L’ipocrisia pacifista

Mito scaccia mito, anche se le basi culturali restano simili. Un tempo c’era quello della Resistenza, oggi quello del pacifismo. Per mezzo secolo i discorsi ufficiali dei politici e degli intellettuali organici non mancavano di ricordare che il nostro Paese è nato dalla Resistenza, che il riscatto morale e civile degli italiani, dopo gli anni bui del fascismo, si deve alla Resistenza. Oggi questo appello ai valori resistenziali, che era diventato proprietà esclusiva della sinistra, non si sente più.
Passano gli anni e i veri e i presunti partigiani, che infiammavano i cuori nei comizi e nei pubblici dibattiti, sono quasi tutti morti. I giovani, si sa, sono sia refrattari ai ricordi, sia, complice la scuola, ignoranti, per cui se a qualche ragazzo dell’ultimo anno di studi si domanda cosa sia la Resistenza, potrebbe rispondere (non sto scherzando): «Non ci siamo arrivati con il programma, ci siamo fermati alla Prima guerra mondiale». Amen, Resistenza.
Naturalmente, e per fortuna, non tutti rispondono così, tuttavia nel nome della Resistenza non si mobilitano più politicamente i giovani e neppure gli anziani. Ecco allora che la sinistra, nella necessità di rimuovere il suo bagaglio ideologico, si appropria dell’idea di pace che diventa la parola d’ordine per nuove forme di aggregazione politica.
Il mito della Resistenza aveva perso la sua capacità di suggestionare il popolo di sinistra dopo il crollo delle ideologie e lo sfascio del comunismo, e ora nel pacifismo vengono affastellati concetti diversi e volutamente ambigui, dall’opposizione alla globalizzazione al sostegno dell’integrazione degli extracomunitari, dalla critica dell’imperialismo occidentale alla difesa dei palestinesi e dei Paesi islamici, dal boicottaggio delle coltivazioni geneticamente modificate alla battaglia per il multiculturalismo. Un coacervo di posizioni politiche e sociali che in realtà trova nell’attacco agli Stati Uniti il vero collante del pacifismo, che si ricollega così al vecchio mito della Resistenza, ormai usurato dal tempo, bandiera della sinistra contro il capitalismo, contro i borghesi, contro gli americani... E tuttavia con una dimenticanza clamorosa per la sua ipocrisia.

───

▶ _Esplora il materiale_:
1. Per quanto tempo, secondo il testo sul pacifismo, i discorsi ufficiali dei politici e degli intellettuali organici hanno ricordato che il nostro Paese è nato dalla Resistenza?
2. Ricopia dal testo sul pacifismo il passo che va da "L’ipocrisia pacifista" a "si sente più.".
I dati non hanno alcun ruolo in questo lavoro.

───

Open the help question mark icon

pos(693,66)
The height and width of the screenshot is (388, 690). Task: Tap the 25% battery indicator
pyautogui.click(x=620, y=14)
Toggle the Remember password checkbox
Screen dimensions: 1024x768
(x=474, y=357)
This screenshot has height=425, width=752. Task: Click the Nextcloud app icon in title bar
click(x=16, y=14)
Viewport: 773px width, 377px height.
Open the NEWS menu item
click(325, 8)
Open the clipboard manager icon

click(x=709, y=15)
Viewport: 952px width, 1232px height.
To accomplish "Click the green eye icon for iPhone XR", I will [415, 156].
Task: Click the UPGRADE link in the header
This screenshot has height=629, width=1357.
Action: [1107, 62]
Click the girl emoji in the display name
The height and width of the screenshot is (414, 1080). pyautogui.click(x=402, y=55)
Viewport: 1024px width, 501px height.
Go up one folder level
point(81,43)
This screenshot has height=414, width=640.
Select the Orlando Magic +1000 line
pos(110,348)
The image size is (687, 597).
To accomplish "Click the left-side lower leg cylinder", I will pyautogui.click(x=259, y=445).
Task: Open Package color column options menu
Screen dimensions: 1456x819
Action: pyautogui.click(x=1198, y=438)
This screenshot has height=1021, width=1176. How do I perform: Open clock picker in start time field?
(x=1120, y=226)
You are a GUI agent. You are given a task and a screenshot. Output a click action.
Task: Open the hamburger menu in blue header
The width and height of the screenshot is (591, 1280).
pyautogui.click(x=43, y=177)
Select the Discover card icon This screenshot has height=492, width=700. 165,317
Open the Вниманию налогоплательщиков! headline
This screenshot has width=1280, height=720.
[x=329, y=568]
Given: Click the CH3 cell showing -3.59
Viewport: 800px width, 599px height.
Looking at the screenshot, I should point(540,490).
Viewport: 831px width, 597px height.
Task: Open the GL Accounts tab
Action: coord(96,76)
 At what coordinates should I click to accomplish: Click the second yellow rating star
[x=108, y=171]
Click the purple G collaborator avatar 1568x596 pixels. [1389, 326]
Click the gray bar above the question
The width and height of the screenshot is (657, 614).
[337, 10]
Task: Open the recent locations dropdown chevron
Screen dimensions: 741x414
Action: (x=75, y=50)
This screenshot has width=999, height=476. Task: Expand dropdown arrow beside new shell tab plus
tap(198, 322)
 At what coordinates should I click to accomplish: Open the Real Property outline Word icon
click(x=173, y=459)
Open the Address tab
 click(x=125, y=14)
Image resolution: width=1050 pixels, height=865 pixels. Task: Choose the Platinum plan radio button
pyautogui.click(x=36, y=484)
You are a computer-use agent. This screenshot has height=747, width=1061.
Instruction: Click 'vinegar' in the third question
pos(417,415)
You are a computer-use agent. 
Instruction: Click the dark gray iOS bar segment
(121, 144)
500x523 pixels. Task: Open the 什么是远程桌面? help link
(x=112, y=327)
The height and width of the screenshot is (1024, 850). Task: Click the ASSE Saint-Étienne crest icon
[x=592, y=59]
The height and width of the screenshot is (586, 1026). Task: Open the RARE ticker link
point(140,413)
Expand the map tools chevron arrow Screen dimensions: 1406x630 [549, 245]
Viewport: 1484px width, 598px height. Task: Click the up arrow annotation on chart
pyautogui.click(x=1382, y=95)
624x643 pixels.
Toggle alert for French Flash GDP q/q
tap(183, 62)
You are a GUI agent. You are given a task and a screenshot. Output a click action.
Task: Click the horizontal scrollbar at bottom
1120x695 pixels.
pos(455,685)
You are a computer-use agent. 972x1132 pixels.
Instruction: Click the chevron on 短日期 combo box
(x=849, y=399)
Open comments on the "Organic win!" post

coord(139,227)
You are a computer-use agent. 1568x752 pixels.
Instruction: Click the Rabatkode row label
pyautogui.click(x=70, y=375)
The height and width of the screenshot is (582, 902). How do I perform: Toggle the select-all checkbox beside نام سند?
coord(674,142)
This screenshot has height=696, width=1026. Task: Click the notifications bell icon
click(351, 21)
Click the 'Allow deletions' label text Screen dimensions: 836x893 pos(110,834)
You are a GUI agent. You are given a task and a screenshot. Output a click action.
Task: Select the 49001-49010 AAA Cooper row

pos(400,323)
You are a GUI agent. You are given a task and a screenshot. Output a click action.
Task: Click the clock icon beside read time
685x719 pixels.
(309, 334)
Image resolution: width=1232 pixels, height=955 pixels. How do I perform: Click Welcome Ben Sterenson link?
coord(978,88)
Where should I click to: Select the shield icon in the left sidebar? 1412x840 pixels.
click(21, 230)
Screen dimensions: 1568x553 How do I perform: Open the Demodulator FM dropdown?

───

▶ _Risposte per attività_:
1. Per mezzo secolo.

2.
L’ipocrisia pacifista

Mito scaccia mito, anche se le basi culturali restano simili. Un tempo c’era quello della Resistenza, oggi quello del pacifismo. Per mezzo secolo i discorsi ufficiali dei politici e degli intellettuali organici non mancavano di ricordare che il nostro Paese è nato dalla Resistenza, che il riscatto morale e civile degli italiani, dopo gli anni bui del fascismo, si deve alla Resistenza. Oggi questo appello ai valori resistenziali, che era diventato proprietà esclusiva della sinistra, non si sente più.